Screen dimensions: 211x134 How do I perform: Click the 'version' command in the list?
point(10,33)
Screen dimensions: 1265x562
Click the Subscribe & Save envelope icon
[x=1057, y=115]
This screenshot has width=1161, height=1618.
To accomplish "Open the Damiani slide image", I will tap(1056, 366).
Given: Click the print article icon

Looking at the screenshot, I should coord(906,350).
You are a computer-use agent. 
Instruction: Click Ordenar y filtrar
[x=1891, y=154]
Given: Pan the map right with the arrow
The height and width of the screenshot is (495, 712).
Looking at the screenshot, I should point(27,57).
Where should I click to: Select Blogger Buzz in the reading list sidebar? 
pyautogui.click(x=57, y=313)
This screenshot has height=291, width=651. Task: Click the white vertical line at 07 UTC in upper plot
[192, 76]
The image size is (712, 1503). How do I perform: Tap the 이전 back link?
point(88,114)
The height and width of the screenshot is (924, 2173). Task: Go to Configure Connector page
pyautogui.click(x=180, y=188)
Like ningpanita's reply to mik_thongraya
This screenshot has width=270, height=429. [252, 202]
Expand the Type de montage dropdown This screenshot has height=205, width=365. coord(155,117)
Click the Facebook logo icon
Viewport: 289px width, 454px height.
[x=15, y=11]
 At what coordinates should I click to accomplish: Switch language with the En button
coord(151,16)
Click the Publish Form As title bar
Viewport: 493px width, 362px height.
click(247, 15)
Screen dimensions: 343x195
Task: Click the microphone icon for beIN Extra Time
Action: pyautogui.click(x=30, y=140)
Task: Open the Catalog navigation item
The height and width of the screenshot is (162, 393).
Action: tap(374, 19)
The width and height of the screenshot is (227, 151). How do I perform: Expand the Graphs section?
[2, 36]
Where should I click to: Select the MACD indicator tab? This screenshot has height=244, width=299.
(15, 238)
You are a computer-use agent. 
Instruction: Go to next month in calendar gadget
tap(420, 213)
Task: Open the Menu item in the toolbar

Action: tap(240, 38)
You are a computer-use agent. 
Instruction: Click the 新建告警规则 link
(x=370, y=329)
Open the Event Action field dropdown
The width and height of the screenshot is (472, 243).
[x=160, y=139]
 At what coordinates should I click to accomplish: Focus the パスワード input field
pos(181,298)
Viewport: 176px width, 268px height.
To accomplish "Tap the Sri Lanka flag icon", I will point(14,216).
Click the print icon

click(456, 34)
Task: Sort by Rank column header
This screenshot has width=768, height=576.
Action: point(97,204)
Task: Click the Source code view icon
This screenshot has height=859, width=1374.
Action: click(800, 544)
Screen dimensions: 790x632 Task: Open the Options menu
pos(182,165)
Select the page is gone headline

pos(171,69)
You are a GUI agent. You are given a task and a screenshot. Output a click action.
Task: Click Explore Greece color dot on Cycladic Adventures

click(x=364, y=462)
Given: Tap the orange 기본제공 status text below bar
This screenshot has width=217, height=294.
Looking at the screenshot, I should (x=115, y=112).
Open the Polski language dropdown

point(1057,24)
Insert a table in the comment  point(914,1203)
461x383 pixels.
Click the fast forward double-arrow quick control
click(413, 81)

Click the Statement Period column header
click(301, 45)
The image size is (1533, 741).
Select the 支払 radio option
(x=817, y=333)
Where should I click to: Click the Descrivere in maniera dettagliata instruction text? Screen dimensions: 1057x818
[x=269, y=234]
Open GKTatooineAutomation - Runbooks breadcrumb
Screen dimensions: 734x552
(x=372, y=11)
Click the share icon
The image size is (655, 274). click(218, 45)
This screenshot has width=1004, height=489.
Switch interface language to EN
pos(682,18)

------------

• [Your task] Render every row above as a Markdown table with the columns "No." and "Row text". Number the rows in sequence in the first column, and omit any blank lines.

• [Exercise solution]
| No. | Row text |
|---|---|
| 1 | Screen dimensions: 211x134 How do I perform: Click the 'version' command in the list? |
| 2 | point(10,33) |
| 3 | Screen dimensions: 1265x562 |
| 4 | Click the Subscribe & Save envelope icon |
| 5 | [x=1057, y=115] |
| 6 | This screenshot has width=1161, height=1618. |
| 7 | To accomplish "Open the Damiani slide image", I will tap(1056, 366). |
| 8 | Given: Click the print article icon |
| 9 | Looking at the screenshot, I should coord(906,350). |
| 10 | You are a computer-use agent.  |
| 11 | Instruction: Click Ordenar y filtrar |
| 12 | [x=1891, y=154] |
| 13 | Given: Pan the map right with the arrow |
| 14 | The height and width of the screenshot is (495, 712). |
| 15 | Looking at the screenshot, I should point(27,57). |
| 16 | Where should I click to: Select Blogger Buzz in the reading list sidebar?  |
| 17 | pyautogui.click(x=57, y=313) |
| 18 | This screenshot has height=291, width=651. Task: Click the white vertical line at 07 UTC in upper plot |
| 19 | [192, 76] |
| 20 | The image size is (712, 1503). How do I perform: Tap the 이전 back link? |
| 21 | point(88,114) |
| 22 | The height and width of the screenshot is (924, 2173). Task: Go to Configure Connector page |
| 23 | pyautogui.click(x=180, y=188) |
| 24 | Like ningpanita's reply to mik_thongraya |
| 25 | This screenshot has width=270, height=429. [252, 202] |
| 26 | Expand the Type de montage dropdown This screenshot has height=205, width=365. coord(155,117) |
| 27 | Click the Facebook logo icon |
| 28 | Viewport: 289px width, 454px height. |
| 29 | [x=15, y=11] |
| 30 |  At what coordinates should I click to accomplish: Switch language with the En button |
| 31 | coord(151,16) |
| 32 | Click the Publish Form As title bar |
| 33 | Viewport: 493px width, 362px height. |
| 34 | click(247, 15) |
| 35 | Screen dimensions: 343x195 |
| 36 | Task: Click the microphone icon for beIN Extra Time |
| 37 | Action: pyautogui.click(x=30, y=140) |
| 38 | Task: Open the Catalog navigation item |
| 39 | The height and width of the screenshot is (162, 393). |
| 40 | Action: tap(374, 19) |
| 41 | The width and height of the screenshot is (227, 151). How do I perform: Expand the Graphs section? |
| 42 | [2, 36] |
| 43 | Where should I click to: Select the MACD indicator tab? This screenshot has height=244, width=299. |
| 44 | (15, 238) |
| 45 | You are a computer-use agent.  |
| 46 | Instruction: Go to next month in calendar gadget |
| 47 | tap(420, 213) |
| 48 | Task: Open the Menu item in the toolbar |
| 49 | Action: tap(240, 38) |
| 50 | You are a computer-use agent.  |
| 51 | Instruction: Click the 新建告警规则 link |
| 52 | (x=370, y=329) |
| 53 | Open the Event Action field dropdown |
| 54 | The width and height of the screenshot is (472, 243). |
| 55 | [x=160, y=139] |
| 56 |  At what coordinates should I click to accomplish: Focus the パスワード input field |
| 57 | pos(181,298) |
| 58 | Viewport: 176px width, 268px height. |
| 59 | To accomplish "Tap the Sri Lanka flag icon", I will point(14,216). |
| 60 | Click the print icon |
| 61 | click(456, 34) |
| 62 | Task: Sort by Rank column header |
| 63 | This screenshot has width=768, height=576. |
| 64 | Action: point(97,204) |
| 65 | Task: Click the Source code view icon |
| 66 | This screenshot has height=859, width=1374. |
| 67 | Action: click(800, 544) |
| 68 | Screen dimensions: 790x632 Task: Open the Options menu |
| 69 | pos(182,165) |
| 70 | Select the page is gone headline |
| 71 | pos(171,69) |
| 72 | You are a GUI agent. You are given a task and a screenshot. Output a click action. |
| 73 | Task: Click Explore Greece color dot on Cycladic Adventures |
| 74 | click(x=364, y=462) |
| 75 | Given: Tap the orange 기본제공 status text below bar |
| 76 | This screenshot has width=217, height=294. |
| 77 | Looking at the screenshot, I should (x=115, y=112). |
| 78 | Open the Polski language dropdown |
| 79 | point(1057,24) |
| 80 | Insert a table in the comment  point(914,1203) |
| 81 | 461x383 pixels. |
| 82 | Click the fast forward double-arrow quick control |
| 83 | click(413, 81) |
| 84 | Click the Statement Period column header |
| 85 | click(301, 45) |
| 86 | The image size is (1533, 741). |
| 87 | Select the 支払 radio option |
| 88 | (x=817, y=333) |
| 89 | Where should I click to: Click the Descrivere in maniera dettagliata instruction text? Screen dimensions: 1057x818 |
| 90 | [x=269, y=234] |
| 91 | Open GKTatooineAutomation - Runbooks breadcrumb |
| 92 | Screen dimensions: 734x552 |
| 93 | (x=372, y=11) |
| 94 | Click the share icon |
| 95 | The image size is (655, 274). click(218, 45) |
| 96 | This screenshot has width=1004, height=489. |
| 97 | Switch interface language to EN |
| 98 | pos(682,18) |